To, once again, use the same example of NSO Group as it is infamous and well-documented [1]. In 2016 it was 500,000 $ upfront and 650,000 $/year for 10 devices. That article claims Saudi Arabia was monitoring 15,000 phones at a average cost of 10,000 $/phone. In [2] it was 7 million $ for 15 devices, but the upfront versus marginal cost per device is not broken down. And this was a relatively "above-board" company in the sense that they were a legitimate business entity with government deals which commands a premium relative to random unknown blackhat organization with no reputation.

And again, my original comment was discussing commercial profit-motivated attackers for which 1 million $ is easily within reach and just a cost of doing business to unlock greater amounts of profit. That is less than the cost of setting up a McDonalds. There is a vast, vast gap spanning factors of millions between Joe Schmo and commercial actors and a even vaster gap to state actors. There is no evidence that Lockdown mode is adequate against even commercial actors, let alone the vastly more capable state actors.

[1] https://prodefence.io/news/pegasus-spyware-operating-costs-c...

[2] https://www.reuters.com/business/media-telecom/meta-suit-aga...

bri3d an hour ago | parent | prev [-]

I strongly disagree that there is no evidence that Lockdown mode is effective; there have been numerous exposed, active iOS exploitation campaigns of which none have worked against Lockdown mode.
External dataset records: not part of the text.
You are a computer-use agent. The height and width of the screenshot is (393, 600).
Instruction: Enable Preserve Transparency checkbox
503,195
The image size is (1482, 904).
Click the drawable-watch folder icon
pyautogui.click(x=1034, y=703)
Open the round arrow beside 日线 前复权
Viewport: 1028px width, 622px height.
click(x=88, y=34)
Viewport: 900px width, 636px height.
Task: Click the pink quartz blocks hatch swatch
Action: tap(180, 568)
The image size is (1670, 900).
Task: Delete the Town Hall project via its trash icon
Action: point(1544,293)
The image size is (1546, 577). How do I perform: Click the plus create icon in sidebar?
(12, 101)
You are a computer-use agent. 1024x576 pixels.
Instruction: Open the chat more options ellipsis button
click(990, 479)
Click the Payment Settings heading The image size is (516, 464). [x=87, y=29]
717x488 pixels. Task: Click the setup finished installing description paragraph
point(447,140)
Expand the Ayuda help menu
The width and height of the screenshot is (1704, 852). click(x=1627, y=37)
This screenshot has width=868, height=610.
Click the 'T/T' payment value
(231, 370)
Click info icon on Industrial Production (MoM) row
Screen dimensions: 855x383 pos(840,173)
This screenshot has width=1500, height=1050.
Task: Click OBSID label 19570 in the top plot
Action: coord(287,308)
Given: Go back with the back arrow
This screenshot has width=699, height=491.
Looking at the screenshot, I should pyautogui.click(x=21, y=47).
When we're trying to prove a negative, that's actually some of the strongest evidence we can get.

The economics of the device exploitation industry are completely orthogonal from bug bounty payouts; the markets only overlap at the _extreme_ fringes. Trying to use one as a proxy for the other is meaningless.

lightedman 4 hours ago | parent | prev | next [-]

"If you’re not then this seems quite paranoid, bordering on LARPing."

There are sooooooo many other situations where such device lockdown is warranted. Government intrusion, sensitive industry, journalism, anything ITAR/EAR covered, and more. Your reduction to a single issue is absurd.

3 hours ago | parent [-]
[deleted]
tucnak 3 hours ago | parent | prev [-]

I thought it was common knowledge that all kinds of Americans (not to mention other nations) are routinely compromised with zero-clicks, mostly developed in the US and Israel.

bayesnet 3 hours ago | parent [-]

This is the kind of assertion without evidence that just muddies the waters. “All kinds” of people is so vague as to be an almost entirely vacuous category and “routine” means almost nothing without an actual quantification of how prevalent and frequent the problem is.

It’s undeniable that the proverbial guns for hire make it easy (if not cheap) to target basically anyone — but just because the vibes are bad doesn’t mean we can just say “it’s common knowledge that …”

The fact is mitigations are costly in terms of convenience and ease of use. Helping people make informed choices about whether to enable mitigations and bear that cost requires more than platitudes imo

LPisGood 4 hours ago | parent | prev [-]

Are you at an above average risk of being targeted by a state level threat actor?

mark_l_watson 4 hours ago | parent [-]

No, just keep the usual tax/finacial/health data on my devices.

I consider Anthropic's Mythros security bug finder mostly marketing, but other things worry me that there might be a global hack contagion: for example, a few months ago I saw in the news that an executive at a US security company was caught selling information to a hacking group.

Except for disabled Javascript compilation possibly slowing down web sites, not getting some attachments in messages, and some graphics not showing up on some web sites, having Lockdown mode set doesn't seem to affect anything I do. For dev I use VPSs with ssh set for ensuring SSH agent forwarding is strictly disabled, as are reverse tunnels.

It seems like doing little things like this make sense because it is such a tiny hassle to be a little safer.